No sooner does stand-up wise guy Tim Allen achieve cult stardom on cable comedy specials as the macho pig you’ve gotta love than ABC builds a show around this novel persona. Surprise: Allen proves he’s more than ready for mass stardom. He plays Tim Taylor, the host of a home-improvement show. On the so-called Tool Time, Taylor is confident and savvy, but at home with his wife (Patricia Richardson) and three kids, he’s a macho blusterer who’s always being proven wrong. Working with a character that’s clearly an update of Jackie Gleason’s Ralph Kramden, Allen invests it with his own sharp, aggressive, yet sensitive style.
Behind the scenes
”I wanted to call the show Hammer Time,” says Allen, ”but M.C. Hammer already uses that.” So why not The Tim Allen Show? ”We’re an ensemble.” Shepherding that ensemble will be the job of executive producer Matt Williams, who guided another stand-up comic to TV with ABC’s Roseanne, then left after a storied first-season clash with its star. And yes, there are hard feelings. ”Matt was very up-front,” Allen says. ”He said, ‘I’d rather never work again than go through that type of relationship with anybody. So if you’re going to be like that, let’s not do this.’ Because of that, I’m real sensitive to his feelings.” (For her part, Roseanne Arnold says of Williams, ”I would encourage everyone on earth not to work with him. Especially women.”)
Chance of survival
It has the cushiest time slot of any new show and a winning star. Looks like a hit — but isn’t that what they said about Chicken Soup?
With the departure of Dallas last season, it looked like the evening soap opera was a dying genre, but along comes this one — a gratifyingly quirky, complicated soap at that. Set in 1945, just after World War II, Homefront follows one group of buddy soldiers who return to their small town to date, marry, and settle down. But small-town life can be tough on a GI — sometimes your girlfriend falls in love with your brother while you’re overseas; and if you’re black, being a vet doesn’t automatically mean you’ll be welcomed home with a job, as it does for most of your white buddies. Homefront‘s biggest challenge will be to make viewers familiar with its large cast of mostly unknown actors without turning that task into homework.
Behind the scenes
ABC’s desire to court thirtysomething‘s now-disenfranchised upscale audience may be why nobody involved with Homefront is eager to call it a soap opera. What won’t be downplayed is the show’s take on social issues, which may be too pointed for the current conservative TV climate. ”If (viewers) have a problem,” says producer David Jacobs (Knots Landing), ”I have one thing to say to them” — and it’s not printable in a family magazine. A criticism Jacobs has addressed was that the hour-long pilot was overcrowded. So before it airs, Jacobs will add some clarifying scenes and expand it to 90 minutes.
Chance of survival
Serial dramas can take months to build audiences; in an era of shorter attention spans, this may be a tough sell.
Changes in Old Shows
Fans of Roseanne, take note: The Conners are not about to become just another happy family. As the ABC show enters its fourth season, Darlene (Sara Gilbert) will cause the most grief as her tomboyishness abates but her troublemaking side blossoms. Viewers may also see more of Roseanne’s gay boss, Leon (Martin Mull), and his boyfriend, Jerry (Michael Des Barres).

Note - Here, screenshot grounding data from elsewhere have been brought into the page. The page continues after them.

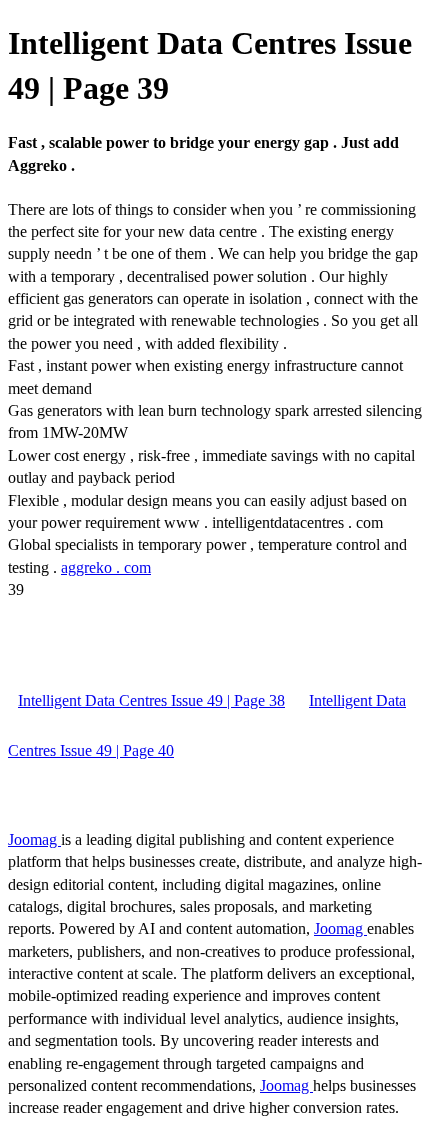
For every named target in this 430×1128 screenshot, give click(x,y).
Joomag (34, 839)
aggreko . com (106, 567)
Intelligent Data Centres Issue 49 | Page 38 (151, 700)
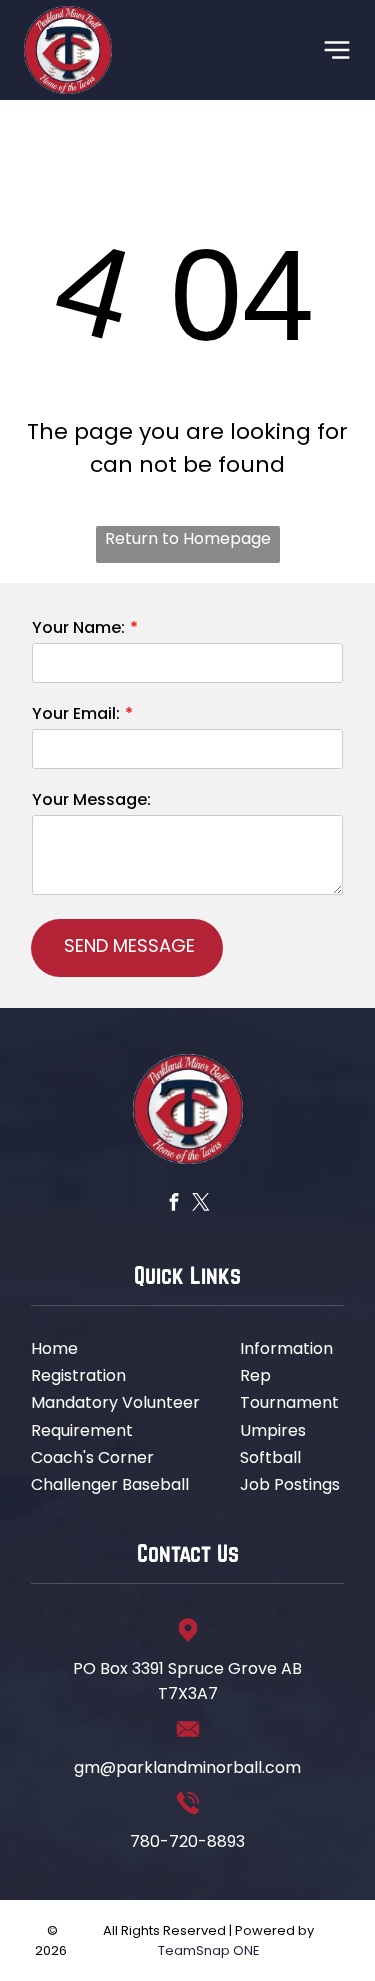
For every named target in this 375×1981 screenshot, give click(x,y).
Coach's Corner (92, 1457)
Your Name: (78, 627)
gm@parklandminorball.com (187, 1767)
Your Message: (91, 799)
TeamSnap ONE (209, 1950)
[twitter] (200, 1204)
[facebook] (173, 1204)
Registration (78, 1375)
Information (286, 1348)
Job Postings (290, 1484)
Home (54, 1348)
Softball (270, 1457)
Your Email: (76, 713)
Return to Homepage (188, 538)
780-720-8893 (187, 1841)
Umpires (273, 1430)
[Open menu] (337, 50)
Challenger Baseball (110, 1484)
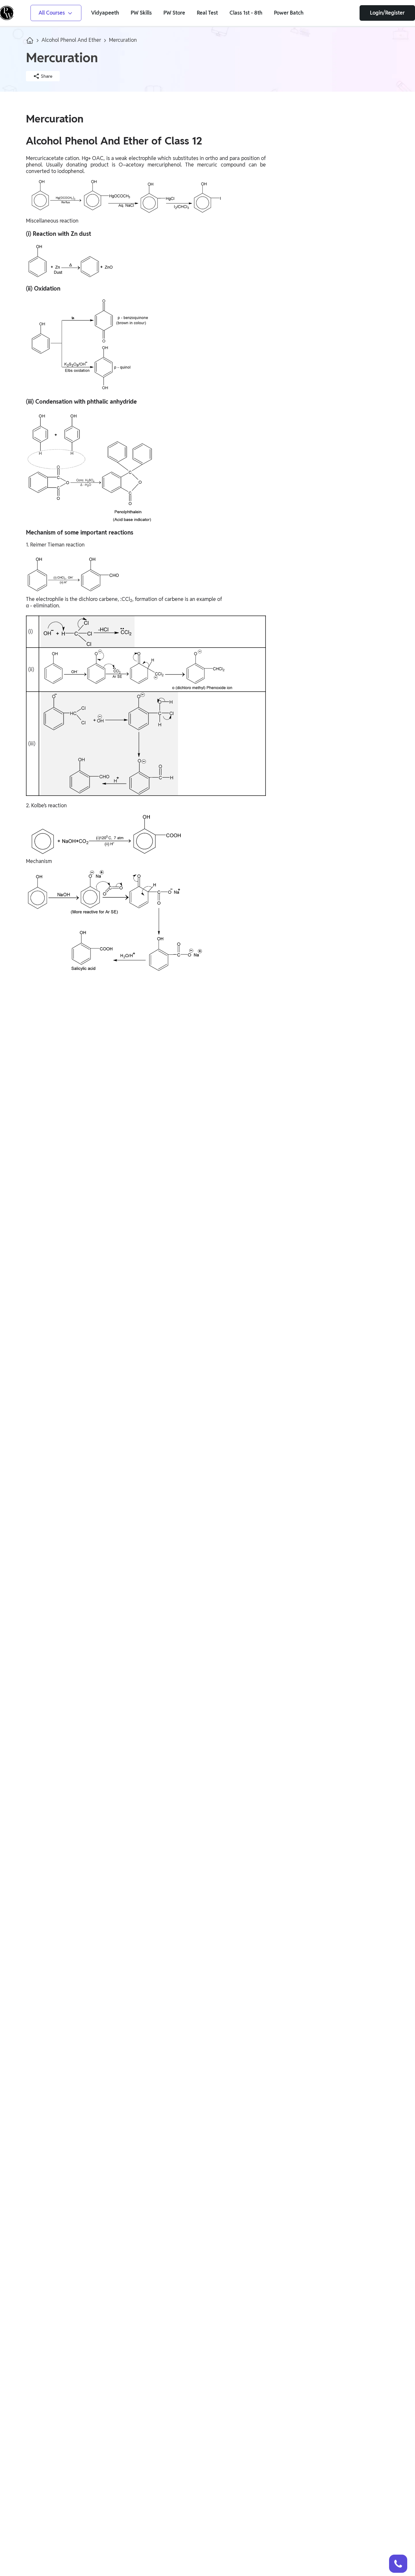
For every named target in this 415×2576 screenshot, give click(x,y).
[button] (398, 2564)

A few other series will also do some fine tuning. NBC’s Law & Order will introduce Paul Sorvino as Det. Sgt. Phil Cerreta (he replaces George Dzundza). ABC’s Full House will try to raise its cute-kid population as Jesse (John Stamos) and his wife, Rebecca (Lori Loughlin) await the arrival of twins just in time for the November sweeps, and ABC’s Coach is scratching son-in-law Stuart (Kris Kamm) from its starting lineup as Hayden’s daughter heads for divorce court, while Hayden and Christine (Shelley Fabares) inch toward marriage. But the night’s biggest alteration is the scuttling of NBC’s Matlock, temporarily off the air after five seasons. The show’s audience, says NBC Entertainment president Warren Littlefield, was ”older and older. It was time to get new blood on.” That infuriated the show’s producer, Fred Silverman, who has bitterly prognosticated a third-place finish for NBC. But Littlefield will keep the show in production and says Andy Griffith will return to court later this season in individual Matlock episodes and two-hour Matlock movies.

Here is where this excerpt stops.